HRW: ‘Israel’ is guilty of the crimes of apartheid and persecution

Occupied Palestine (QNN)- Human Rights Watch on Tuesday said that ‘Israel’ is guilty of the international crimes of apartheid and persecution because of discriminatory policies toward native Palestinians in the 1948-occupied and in 1967-occupied territories.
The leading human rights group issued a 213-page report, in which it joined a growing number of commentators and rights groups who view the conflict not primarily as a land dispute but as a single occupation regime in which native Palestinians — who make up roughly half the population of the 1948-occupied territories, the West Bank and Gaza — are systematically denied basic rights granted to zionist colonizers.
‘Israel’ has been claiming that native Palestinians in the 1948-occupied territories enjoy full civil rights. It views Gaza, from which it withdrew soldiers and settlers in 2005 under the fire of the Palestinian resistance, as a hostile entity ruled by the Islamic resistance group Hamas, and it considers the West Bank to be disputed territory subject to peace negotiations — which collapsed more than a decade ago.

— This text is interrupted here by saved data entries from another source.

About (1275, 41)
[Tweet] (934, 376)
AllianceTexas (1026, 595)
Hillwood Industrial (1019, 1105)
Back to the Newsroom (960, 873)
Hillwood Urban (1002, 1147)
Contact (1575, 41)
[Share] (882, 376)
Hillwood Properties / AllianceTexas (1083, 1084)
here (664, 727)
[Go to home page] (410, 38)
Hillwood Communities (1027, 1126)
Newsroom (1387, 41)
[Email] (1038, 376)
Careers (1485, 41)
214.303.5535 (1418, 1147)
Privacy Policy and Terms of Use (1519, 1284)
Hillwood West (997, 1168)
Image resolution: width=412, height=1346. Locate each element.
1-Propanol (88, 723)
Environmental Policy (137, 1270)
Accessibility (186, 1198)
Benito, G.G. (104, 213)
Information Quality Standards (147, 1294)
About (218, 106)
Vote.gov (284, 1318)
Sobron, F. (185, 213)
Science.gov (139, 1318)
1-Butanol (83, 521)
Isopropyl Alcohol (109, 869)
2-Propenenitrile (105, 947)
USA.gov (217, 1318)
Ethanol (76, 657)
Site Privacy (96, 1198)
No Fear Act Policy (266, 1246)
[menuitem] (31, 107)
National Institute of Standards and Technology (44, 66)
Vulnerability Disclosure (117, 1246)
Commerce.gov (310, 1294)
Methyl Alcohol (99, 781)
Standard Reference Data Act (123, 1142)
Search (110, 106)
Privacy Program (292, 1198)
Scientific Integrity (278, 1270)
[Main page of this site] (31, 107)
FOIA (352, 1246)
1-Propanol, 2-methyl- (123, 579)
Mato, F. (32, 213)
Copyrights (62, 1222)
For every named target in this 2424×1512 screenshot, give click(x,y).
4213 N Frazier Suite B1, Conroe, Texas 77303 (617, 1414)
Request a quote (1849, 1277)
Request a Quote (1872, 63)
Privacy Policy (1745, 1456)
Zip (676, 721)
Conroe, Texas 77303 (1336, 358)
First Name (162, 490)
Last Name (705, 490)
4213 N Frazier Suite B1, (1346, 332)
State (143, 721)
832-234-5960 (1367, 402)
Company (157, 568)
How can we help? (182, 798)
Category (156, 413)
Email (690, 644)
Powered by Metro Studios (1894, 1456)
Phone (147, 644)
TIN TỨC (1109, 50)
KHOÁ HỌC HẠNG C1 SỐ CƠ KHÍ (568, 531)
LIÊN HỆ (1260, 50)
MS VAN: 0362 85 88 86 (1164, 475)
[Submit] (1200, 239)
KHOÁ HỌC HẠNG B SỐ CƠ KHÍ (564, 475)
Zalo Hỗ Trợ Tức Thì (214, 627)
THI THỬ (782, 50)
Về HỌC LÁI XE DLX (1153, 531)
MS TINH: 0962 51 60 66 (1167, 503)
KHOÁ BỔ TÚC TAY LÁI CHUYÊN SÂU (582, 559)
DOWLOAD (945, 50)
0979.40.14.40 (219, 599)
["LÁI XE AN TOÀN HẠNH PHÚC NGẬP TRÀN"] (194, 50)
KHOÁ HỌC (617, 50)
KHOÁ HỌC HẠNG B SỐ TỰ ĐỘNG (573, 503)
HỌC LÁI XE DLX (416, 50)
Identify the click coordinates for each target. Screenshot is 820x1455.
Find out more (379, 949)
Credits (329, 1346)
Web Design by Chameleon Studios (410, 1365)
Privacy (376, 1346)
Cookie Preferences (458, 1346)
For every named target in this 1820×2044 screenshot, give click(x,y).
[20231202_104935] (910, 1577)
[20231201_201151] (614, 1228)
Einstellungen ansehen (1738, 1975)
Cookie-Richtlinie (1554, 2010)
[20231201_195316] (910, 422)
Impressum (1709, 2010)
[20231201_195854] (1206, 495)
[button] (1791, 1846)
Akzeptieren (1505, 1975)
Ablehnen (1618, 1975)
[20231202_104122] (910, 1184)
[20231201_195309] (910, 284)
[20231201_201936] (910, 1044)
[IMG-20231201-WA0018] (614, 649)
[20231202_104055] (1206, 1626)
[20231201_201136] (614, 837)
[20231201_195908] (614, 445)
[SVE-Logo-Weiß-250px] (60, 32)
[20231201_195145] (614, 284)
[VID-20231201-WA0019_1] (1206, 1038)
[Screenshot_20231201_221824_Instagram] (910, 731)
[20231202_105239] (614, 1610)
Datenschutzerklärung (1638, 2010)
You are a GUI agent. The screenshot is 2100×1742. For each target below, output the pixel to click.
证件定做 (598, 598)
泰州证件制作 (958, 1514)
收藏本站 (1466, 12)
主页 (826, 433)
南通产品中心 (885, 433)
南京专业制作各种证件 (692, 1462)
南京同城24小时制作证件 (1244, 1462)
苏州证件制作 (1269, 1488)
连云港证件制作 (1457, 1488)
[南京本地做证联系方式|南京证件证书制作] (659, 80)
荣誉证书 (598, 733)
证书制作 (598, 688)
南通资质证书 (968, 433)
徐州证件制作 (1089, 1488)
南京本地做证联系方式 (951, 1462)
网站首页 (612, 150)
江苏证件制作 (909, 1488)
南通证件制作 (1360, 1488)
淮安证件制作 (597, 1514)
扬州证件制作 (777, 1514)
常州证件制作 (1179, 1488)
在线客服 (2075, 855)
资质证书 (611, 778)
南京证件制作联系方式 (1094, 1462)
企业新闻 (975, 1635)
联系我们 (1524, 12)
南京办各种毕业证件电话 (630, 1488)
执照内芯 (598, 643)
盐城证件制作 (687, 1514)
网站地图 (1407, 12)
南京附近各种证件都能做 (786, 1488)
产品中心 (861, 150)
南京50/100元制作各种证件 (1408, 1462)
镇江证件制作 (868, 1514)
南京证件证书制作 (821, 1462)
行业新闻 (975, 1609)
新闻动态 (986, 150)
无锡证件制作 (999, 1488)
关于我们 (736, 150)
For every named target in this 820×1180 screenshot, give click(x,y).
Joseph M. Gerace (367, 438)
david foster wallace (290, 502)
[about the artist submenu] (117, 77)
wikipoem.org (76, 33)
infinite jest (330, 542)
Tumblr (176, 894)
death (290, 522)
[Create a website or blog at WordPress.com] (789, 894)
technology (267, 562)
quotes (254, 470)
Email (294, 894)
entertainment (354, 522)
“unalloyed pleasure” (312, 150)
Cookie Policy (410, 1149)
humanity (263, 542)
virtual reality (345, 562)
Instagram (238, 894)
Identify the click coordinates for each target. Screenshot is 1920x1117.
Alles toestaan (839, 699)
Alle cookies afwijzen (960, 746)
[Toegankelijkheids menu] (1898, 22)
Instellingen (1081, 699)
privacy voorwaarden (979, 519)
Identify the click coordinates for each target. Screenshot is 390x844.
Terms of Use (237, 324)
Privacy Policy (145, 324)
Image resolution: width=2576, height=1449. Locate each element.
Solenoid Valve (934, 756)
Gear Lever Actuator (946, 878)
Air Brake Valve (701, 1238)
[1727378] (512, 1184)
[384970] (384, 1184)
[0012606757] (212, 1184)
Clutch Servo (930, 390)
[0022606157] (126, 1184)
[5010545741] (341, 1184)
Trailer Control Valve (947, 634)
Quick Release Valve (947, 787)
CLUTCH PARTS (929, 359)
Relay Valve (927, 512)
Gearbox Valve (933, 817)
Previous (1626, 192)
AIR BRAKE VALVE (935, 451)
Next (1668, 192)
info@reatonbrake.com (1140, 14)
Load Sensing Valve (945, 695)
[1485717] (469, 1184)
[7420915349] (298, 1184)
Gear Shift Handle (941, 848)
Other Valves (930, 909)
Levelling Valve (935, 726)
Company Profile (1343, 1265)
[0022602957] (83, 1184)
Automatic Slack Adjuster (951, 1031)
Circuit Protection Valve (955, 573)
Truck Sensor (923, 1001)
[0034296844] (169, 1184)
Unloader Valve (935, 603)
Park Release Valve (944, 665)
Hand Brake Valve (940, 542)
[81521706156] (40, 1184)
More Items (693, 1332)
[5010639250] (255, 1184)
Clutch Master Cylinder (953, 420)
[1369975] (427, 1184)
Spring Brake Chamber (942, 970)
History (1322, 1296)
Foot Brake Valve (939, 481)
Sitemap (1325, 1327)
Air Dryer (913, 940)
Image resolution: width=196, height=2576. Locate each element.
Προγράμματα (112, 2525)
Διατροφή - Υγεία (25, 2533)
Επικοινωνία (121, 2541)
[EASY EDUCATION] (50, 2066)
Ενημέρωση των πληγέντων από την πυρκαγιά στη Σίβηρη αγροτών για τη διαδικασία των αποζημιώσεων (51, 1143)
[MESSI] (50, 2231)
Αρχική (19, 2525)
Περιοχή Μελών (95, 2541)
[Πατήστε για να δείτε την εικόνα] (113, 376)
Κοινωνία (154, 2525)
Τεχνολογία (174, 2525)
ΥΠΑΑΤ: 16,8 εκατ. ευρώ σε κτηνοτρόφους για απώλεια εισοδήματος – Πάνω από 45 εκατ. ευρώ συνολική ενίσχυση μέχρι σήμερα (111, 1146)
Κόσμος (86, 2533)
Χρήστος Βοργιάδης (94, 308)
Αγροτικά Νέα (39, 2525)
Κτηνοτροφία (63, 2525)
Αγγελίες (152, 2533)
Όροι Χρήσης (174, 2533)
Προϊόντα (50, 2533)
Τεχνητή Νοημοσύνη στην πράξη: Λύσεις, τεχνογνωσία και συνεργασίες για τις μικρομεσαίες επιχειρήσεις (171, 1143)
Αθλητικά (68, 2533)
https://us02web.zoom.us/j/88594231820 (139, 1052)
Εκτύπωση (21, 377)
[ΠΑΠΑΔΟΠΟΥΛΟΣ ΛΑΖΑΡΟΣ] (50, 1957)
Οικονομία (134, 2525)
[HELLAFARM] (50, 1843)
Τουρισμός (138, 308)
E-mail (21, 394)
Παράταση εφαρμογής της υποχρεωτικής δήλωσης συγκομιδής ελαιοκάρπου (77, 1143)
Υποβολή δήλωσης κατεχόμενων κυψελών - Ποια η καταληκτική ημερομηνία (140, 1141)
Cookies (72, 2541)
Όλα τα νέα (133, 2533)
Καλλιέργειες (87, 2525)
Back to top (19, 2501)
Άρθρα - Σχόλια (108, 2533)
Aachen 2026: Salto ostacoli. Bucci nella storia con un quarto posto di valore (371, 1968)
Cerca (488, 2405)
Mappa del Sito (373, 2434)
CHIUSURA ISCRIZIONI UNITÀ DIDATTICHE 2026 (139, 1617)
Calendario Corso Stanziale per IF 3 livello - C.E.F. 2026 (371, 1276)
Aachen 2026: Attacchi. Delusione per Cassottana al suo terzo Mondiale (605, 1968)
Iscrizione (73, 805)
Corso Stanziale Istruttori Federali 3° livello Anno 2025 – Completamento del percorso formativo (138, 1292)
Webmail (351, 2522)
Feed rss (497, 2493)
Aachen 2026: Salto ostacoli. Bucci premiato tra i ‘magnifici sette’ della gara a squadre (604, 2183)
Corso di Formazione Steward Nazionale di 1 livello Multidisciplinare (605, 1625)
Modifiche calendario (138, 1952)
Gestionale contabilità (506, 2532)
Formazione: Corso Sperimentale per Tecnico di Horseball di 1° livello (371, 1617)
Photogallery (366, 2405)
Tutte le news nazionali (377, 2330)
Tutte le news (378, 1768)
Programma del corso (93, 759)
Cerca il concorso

Human Rights Watch focused its report on the definitions of apartheid and persecution used by the International Criminal Court, which launched a probe into possible Israeli war crimes last month.
Citing public statements by Israeli leaders and official policies, HRW said that ‘Israel’ has “demonstrated an intent to maintain the domination of Jewish Israelis over Palestinians” in the 1948-occupied territories, the West Bank and Gaza, coupled with “systematic oppression” and “inhumane acts.”
“When these three elements occur together, they amount to the crime of apartheid,” it said.
The group also cited “grave abuses” in the occupied territories, including land confiscation, the systematic denial of building permits, home demolitions and “sweeping, decades-long restrictions on freedom of movement and basic human rights”, proving the charge of persecution.
It cites a range of policies that aimed at ensuring a zionist majority in 1948-occupied territories and lands it intends to keep, while largely confining Palestinians to scattered enclaves under overarching Israeli control, with policies that encourage native Palestinians to leave.
Human Rights Watch said Israeli authorities “systematically discriminate against Palestinians”. This was most extreme in the occupied territories, it said, including the West Bank, which ‘Israel’ captured in the six-day war in 1967. Several hundred thousand Israeli settlers now live there as citizens while about 2.7 million Palestinians are not and live under military rule.
Human Rights Watch’s executive director, Kenneth Roth, said this was not simply “an abusive occupation”. “These policies, which grant Jewish Israelis the same rights and privileges wherever they live and discriminate against Palestinians to varying degrees wherever they live, reflect a policy to privilege one people at the expense of another,” Roth said.
Last year the same rights group found that abuses by the Myanmar government against Rohingya Muslims also amounted to the crimes of apartheid and persecution.